EXERCISE DIRECTIONS: Collect each line below that contains the string "sidebar", copying every match in full. Treat uppercase and lowercase as different.
--- begin INFORMATION GIVEN ---
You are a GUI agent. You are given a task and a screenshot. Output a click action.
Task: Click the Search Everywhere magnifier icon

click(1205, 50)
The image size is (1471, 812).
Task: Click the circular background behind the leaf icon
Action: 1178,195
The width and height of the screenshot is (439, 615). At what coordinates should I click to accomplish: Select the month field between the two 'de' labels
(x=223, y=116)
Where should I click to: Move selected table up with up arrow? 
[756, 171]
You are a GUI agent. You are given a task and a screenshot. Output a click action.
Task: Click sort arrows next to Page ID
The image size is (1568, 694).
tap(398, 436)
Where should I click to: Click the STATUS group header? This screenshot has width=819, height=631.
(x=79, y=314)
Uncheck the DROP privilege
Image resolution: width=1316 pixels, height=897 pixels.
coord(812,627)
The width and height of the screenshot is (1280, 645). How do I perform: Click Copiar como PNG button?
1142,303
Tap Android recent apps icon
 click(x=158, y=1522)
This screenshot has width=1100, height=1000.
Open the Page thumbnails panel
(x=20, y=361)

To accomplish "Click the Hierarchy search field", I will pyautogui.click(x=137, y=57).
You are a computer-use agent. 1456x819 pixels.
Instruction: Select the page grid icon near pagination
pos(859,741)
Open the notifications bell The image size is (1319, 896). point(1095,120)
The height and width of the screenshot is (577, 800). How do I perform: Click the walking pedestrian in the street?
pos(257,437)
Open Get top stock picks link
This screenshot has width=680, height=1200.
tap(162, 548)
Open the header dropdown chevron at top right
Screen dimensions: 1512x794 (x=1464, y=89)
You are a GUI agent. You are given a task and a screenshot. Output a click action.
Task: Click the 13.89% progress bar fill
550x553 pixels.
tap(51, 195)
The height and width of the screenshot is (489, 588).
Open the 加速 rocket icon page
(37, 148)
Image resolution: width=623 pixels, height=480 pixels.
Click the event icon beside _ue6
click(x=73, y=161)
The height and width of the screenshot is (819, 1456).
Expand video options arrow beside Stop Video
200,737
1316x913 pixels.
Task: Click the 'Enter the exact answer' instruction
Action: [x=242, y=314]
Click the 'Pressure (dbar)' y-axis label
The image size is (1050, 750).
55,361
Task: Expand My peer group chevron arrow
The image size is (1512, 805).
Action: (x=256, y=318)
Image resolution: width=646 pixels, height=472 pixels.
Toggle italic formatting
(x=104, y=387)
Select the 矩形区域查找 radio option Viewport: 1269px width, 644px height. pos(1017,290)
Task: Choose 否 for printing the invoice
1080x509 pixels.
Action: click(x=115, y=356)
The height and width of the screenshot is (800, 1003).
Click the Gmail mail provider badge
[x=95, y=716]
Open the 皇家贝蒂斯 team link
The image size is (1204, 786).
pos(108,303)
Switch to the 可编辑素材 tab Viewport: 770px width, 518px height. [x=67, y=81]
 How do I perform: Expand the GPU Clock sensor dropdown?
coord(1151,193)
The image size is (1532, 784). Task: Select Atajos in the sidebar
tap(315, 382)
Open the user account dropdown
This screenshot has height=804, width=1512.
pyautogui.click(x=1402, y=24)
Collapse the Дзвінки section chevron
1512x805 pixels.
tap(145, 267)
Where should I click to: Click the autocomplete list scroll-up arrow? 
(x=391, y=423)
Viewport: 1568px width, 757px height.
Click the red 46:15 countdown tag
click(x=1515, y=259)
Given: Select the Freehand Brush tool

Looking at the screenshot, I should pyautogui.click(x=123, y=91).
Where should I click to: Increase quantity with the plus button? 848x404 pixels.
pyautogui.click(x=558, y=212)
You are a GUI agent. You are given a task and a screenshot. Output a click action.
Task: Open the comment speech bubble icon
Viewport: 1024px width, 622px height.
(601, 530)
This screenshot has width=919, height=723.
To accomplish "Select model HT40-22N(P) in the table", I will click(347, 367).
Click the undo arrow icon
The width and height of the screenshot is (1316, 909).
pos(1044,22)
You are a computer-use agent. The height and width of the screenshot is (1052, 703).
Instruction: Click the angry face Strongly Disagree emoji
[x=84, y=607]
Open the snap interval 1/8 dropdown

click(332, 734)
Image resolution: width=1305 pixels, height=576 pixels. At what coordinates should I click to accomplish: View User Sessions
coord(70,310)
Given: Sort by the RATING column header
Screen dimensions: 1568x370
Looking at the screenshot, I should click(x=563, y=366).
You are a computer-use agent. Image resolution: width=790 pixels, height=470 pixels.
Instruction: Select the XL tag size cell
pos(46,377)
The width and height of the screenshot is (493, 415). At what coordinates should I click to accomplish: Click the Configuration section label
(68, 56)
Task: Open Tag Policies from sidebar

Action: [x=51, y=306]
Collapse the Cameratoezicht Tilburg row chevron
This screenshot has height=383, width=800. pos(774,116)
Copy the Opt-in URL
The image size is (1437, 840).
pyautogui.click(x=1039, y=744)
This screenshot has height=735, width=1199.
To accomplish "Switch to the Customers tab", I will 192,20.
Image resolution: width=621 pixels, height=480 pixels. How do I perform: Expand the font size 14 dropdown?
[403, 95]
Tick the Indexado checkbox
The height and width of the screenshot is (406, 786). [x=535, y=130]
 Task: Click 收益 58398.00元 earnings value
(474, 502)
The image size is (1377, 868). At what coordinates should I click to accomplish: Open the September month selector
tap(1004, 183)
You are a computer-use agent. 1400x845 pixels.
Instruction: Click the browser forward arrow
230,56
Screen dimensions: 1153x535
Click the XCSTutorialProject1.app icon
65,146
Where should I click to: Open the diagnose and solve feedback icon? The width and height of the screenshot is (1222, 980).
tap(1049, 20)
--- end INFORMATION GIVEN ---
TASK OUTPUT:
The image size is (1532, 784). Task: Select Atajos in the sidebar
Task: Open Tag Policies from sidebar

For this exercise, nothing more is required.